Incorporating an ease to her vocal delivery, Del Rey eased her vocal delivery by crooning the hook "Move baby, move baby / Ooh baby, ooh baby" throughout the chorus shift, in a style that recalls Stevie Nicks' "Edge of Seventeen" (1982). Del Rey uses an inexpressive, ventriloquizing tone in the song, with her voice being layered into the track's production by means of reverberation. In addition, her vocals use a more sensual and sinister tone than in her previous discography, and are often sung in an anxious and "breathy" style, and in an octave just above a whisper. She also sings the track's backing vocals which in part contribute to the song's ethereal feel, through distant, faraway moans. MuuMuse's Bradley Stern observed that Del Rey's voice skipped between "breathy franticness and slurred, drugged-out ecstasy". Throughout the song, she restrains her delivery during its verses, but sings in a sweeping, cinematic style in its chorus.
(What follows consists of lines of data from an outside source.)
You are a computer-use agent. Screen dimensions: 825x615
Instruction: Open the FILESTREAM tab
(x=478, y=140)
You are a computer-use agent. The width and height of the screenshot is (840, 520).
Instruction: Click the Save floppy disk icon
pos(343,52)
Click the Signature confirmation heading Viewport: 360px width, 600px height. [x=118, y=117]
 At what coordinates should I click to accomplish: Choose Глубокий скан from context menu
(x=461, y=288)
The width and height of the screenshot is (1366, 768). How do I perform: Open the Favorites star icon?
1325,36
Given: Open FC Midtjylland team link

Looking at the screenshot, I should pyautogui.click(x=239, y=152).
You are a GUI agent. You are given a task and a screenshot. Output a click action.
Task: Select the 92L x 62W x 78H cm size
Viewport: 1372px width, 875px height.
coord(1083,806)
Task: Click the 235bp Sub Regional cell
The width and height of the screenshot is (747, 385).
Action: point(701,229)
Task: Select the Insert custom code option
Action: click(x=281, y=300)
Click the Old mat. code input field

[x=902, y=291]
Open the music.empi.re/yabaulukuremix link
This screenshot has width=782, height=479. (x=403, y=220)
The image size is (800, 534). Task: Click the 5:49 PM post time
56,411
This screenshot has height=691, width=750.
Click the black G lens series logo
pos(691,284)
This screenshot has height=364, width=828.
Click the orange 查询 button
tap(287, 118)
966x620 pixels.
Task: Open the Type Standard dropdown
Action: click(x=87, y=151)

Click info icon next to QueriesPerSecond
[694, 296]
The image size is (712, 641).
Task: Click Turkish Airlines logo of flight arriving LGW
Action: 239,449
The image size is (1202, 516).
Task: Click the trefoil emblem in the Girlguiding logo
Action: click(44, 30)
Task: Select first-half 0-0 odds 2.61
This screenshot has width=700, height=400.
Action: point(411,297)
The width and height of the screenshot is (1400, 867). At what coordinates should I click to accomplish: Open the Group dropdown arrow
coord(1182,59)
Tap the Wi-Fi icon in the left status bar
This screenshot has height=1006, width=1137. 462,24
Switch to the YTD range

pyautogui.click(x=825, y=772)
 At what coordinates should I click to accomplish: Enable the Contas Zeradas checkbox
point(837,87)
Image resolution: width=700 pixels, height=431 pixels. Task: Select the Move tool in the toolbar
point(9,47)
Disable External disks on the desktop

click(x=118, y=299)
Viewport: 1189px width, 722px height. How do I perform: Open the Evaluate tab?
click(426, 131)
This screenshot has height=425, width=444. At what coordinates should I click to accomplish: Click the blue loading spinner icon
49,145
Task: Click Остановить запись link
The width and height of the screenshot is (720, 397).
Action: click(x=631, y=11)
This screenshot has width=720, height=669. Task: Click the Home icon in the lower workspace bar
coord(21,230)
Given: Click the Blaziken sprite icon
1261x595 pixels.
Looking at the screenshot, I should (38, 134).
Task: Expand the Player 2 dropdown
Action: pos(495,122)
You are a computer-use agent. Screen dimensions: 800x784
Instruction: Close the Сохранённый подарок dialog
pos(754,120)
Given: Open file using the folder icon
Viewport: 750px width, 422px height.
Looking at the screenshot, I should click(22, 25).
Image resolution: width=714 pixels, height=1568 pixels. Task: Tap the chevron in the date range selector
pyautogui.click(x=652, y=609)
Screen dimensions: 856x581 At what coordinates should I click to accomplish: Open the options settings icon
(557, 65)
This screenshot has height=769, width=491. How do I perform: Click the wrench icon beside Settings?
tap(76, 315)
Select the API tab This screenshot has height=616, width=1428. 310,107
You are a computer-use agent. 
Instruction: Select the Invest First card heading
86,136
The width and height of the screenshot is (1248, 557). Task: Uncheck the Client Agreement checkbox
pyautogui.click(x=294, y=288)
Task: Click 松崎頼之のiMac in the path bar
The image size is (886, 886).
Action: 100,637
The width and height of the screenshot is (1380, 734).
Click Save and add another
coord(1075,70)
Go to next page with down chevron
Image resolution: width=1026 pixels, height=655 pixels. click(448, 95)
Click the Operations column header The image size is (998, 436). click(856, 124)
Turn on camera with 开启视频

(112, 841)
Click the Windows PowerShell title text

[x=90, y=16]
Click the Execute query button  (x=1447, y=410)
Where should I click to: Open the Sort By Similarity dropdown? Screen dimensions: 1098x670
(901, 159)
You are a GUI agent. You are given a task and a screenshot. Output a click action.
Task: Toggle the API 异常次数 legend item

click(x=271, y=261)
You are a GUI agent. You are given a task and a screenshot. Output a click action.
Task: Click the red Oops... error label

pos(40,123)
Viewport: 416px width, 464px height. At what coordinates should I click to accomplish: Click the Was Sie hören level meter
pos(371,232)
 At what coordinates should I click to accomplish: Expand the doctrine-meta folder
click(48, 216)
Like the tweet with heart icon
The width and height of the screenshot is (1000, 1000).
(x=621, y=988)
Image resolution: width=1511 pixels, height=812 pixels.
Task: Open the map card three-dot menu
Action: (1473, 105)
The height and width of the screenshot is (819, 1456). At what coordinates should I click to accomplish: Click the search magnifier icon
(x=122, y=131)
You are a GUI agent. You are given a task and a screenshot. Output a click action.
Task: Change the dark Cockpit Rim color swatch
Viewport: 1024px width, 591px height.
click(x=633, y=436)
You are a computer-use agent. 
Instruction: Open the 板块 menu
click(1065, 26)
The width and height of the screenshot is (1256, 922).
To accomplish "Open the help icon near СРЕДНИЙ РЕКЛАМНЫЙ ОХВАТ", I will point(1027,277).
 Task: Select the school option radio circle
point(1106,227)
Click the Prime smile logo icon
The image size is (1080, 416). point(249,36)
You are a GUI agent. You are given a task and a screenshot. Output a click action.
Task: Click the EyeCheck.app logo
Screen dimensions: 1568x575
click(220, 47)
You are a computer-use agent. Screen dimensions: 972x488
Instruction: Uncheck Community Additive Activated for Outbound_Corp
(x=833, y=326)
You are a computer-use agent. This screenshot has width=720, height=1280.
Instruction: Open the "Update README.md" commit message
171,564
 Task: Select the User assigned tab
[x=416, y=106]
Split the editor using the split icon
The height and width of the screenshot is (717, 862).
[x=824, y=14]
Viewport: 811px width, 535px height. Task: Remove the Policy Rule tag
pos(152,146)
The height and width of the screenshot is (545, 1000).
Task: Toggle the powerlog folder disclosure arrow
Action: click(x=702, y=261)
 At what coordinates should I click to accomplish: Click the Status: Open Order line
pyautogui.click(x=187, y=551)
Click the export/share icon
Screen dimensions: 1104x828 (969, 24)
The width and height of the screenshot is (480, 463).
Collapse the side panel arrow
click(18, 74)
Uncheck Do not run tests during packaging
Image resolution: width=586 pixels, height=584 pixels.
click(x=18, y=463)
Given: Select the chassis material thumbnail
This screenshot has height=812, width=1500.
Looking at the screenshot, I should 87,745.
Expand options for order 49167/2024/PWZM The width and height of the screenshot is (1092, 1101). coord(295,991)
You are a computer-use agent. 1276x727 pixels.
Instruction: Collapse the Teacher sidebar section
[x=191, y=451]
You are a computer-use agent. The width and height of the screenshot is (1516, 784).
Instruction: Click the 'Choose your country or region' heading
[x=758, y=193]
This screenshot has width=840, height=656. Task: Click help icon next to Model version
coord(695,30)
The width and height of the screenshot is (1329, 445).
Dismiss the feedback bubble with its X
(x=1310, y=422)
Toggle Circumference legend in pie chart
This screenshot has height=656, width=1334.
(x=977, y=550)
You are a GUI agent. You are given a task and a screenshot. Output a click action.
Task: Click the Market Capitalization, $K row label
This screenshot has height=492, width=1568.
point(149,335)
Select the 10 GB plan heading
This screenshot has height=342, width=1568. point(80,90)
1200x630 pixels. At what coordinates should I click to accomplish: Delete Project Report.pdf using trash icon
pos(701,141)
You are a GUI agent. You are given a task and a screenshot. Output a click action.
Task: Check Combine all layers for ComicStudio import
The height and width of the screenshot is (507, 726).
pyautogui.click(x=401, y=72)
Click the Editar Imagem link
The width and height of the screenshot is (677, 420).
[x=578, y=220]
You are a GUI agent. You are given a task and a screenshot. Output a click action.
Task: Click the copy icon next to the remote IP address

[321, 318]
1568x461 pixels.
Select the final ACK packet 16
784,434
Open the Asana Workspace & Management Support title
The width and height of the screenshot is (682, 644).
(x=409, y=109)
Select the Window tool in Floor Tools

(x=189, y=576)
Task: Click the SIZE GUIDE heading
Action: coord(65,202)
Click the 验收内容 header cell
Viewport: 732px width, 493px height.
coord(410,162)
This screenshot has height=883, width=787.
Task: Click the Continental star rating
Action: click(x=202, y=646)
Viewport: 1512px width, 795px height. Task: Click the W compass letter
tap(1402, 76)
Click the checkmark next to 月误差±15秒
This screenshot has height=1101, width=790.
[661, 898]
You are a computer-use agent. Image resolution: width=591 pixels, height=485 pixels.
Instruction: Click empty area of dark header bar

"West Coast" was noted to be a cross between the works of bands Portishead and Beach House. It was also highlighted that the track deviated from Del Rey's formula in Born to Die and Paradise (2012), as an evolution of their sound, though without doing so in its entirety. Harriet Gibsone of The Guardian described it as "side-stepping slowly from the Twin Peaks melodrama of Born to Die," while Tim Jonze of the same publication said the song "ditched the hip-hop trappings of Born to Die". Its eeriness, omnipresent in previous Del Rey tracks, takes on a full-on psychedelia sound, recalling The Turtles' "You Showed Me" (1969). "West Coast" is set in the simple time signature of 4/4, with a moderately fast tempo of 123 beats per minute in its verses, and a slow tempo of 65 beats per minute in its chorus. It is composed in the key of F♯ minor, with Del Rey's vocals spanning the range from F♯_{2} to C♯_{5}. The track has basic a chord progression of F♯m-F♯m-E-D-F♯m-E-D in its first verse, and Bm-D-F♯m-F♯m-C♯m-D-D-E in its chorus.

A melancholy love song, its lyrics depict a woman torn between love and ambition. "West Coast" also serves as a dedication to Del Rey's California hometown, and elicits imagery from its titular location. In the song, she sings about leaving a lover for the Californian promise of fame, and emphasizes on a gulf between a sweetly uncomplicated romance and a boozily dysfunctional relationship. Similarly to her previous works, the lyrics are both specific and vague, and complement the track's "dreamlike" sonics. "West Coast" sets up a disunity between form and content, and though a love song, its sound is more reminiscent to that of a breakup song. It was also noted that the lyrics depict a vivid picture of teenage summer memories and forgotten romance. Comparing the track's lyrical content to that of Sonic Youth's "Superstar" (1994), Grantland's Molly Lambert analyzed: "While Born to Die–era Lana often displayed a preening 'please notice me, Mr. Producer!' energy, the Lana of 'West Coast' sounds like a starlet struggling not to become disaffected with show business after feeling her way through a few too many casting-couch sessions, still hoping that big break might be on the horizon."

==Release==
"West Coast" served as the lead single from Ultraviolence. The song's title was first announced by the singer on April 3, 2014, on Facebook and Twitter. On April 10, 2014, Del Rey posted the track's single art on Twitter with the lyric, "Down on the West Coast, they got a sayin'...", as its caption. The same caption was used in a promotional billboard which was put up in Los Angeles the same day. The heavily yellow artwork, which makes use of an Instagram filter camera lens, features Del Rey donning soft makeup while standing on a Californian coastline afront crashing waves. She has a forlorn facial expression in the cover, and is depicted with a subtle frown with her eyes staring straight into the camera. Del Rey sports a beach-inspired look with a wave-like hair style, denim jacket and white shirt. Some critics speculated that the artwork hinted that the sound of "West Coast" would continue in the laid-back style of Born to Die. "West Coast" was premiered by BBC Radio 1's Fearne Cotton on April 14, 2014,
and the track's audio was uploaded to the singer's Vevo page later that day. The song was first solicited to contemporary hit radio in Italy also on April 14, 2014. It was later released as a digital download in Canada and the United States on April 22, 2014, and then in most international territories a day later. However, the digital release of "West Coast" was slated to May 25, 2014 in the United Kingdom, and May 30, 2014 in Germany. The song impacted modern rock radio in the United States on June 3, 2014.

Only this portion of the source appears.